Tim Brown, the owner of TAB Photographic & Muddy Paw Studios, hasn't put up his signage yet, and he's still working on the interior, but in a few days he'll begin shooting in his new studio at 51 Bridge St. in Collinsville. Photo: dotCANTON
By Steve Wilder dotCANTON.com
Photography was in its infancy back in the 1870s, when the property now identified as 51 Bridge St. in Collinsville was in the early years of a long run as a general store.
It’s highly unlikely anything related to “taking pictures” was sold there at the time, and if a wise-guy prognosticator had told a store patron late in the 19th century that a photographer using something called digital technology would occupy the premises in 2010, well, the prognosticator would have gotten at least a look.

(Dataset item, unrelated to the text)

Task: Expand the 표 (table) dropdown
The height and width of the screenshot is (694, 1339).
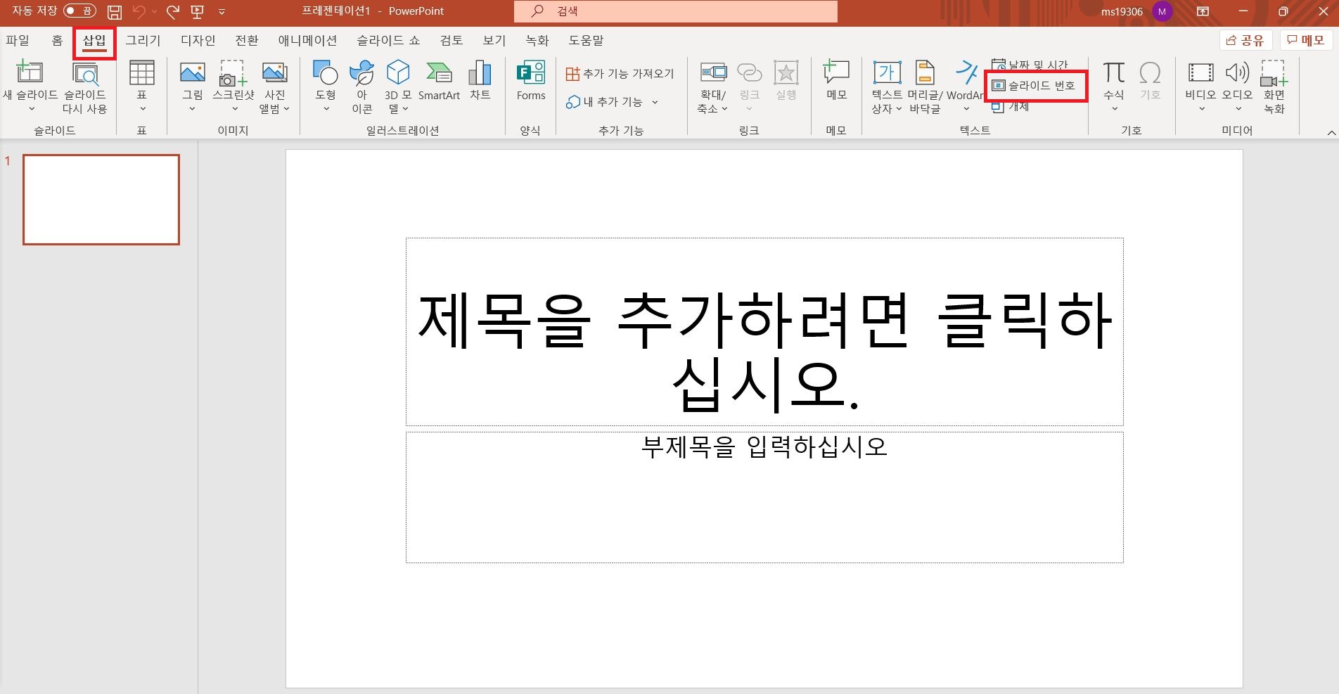Action: click(143, 108)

At the same time, no one in the 1870s could have imagined how many motor vehicles would be passing by the location at the intersection of Route 179 in 2010. “What, exactly, is a motor vehicle?”
Tim Brown, the owner of TAB Photographic & Muddy Paw Studios at 51 Bridge St., has studied the history of the building and the traffic flow figures for the site. The history was intriguing; the traffic flow figures were flat-out enticing. That’s why Brown is moving his business back to Collinsville after a brief time at Real Art Ways in Hartford.

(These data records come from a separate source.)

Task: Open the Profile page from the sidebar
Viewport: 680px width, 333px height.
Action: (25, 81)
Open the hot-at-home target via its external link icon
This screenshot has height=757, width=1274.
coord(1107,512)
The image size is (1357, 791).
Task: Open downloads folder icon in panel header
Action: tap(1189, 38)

Brown, who bought a house in Collinsville in 2005 and initially took studio space in an old Collins Co. building, admits he was seduced away from town by the modern amenities at Real Art Ways, but he says, “When I went to Hartford, all the Farmington Valley business I had went away.”
Brown grew up in Deep River and Essex. Though his father was a commercial photographer, Brown didn’t follow that path right away. He moved west for a time, lived in Colorado and Arizona and raced mountain bikes professionally in the 1990s. When he returned to Connecticut late in the decade, he got involved in computer marketing and website development for automobile dealers. Brown hadn’t considered being a photographer until his father became ill in 2005.
“His illness sparked it back into me,” Brown says.
Brown wasn’t familiar with Collinsville while he was growing up on the shoreline. But the area “made an impression” later during trips through on his bike. He says Collinsville reminds him of some of the small towns he saw in the West and that it possesses a shoreline feel he enjoys.
So, on Wednesday, Oct. 6, Brown will start shooting photographs in a building he says has also been home to a package store, a flower shop and a dance studio, among other things. The TAB Photographic side of his business specializes in portraits and weddings involving human beings. The Muddy Paw Studios side, as you might have guessed, focuses on portrait work involving our canine pals.
“It’s a side of my business I never really thought about,” Brown says. “But it’s taken off. In the next five weeks I have four dog sessions. It’s grown more and more, and I really don’t advertise; it’s word of mouth.”
Isn’t it difficult to take pictures of dogs?
Not really, Brown says. “I honestly believe I can connect with them.”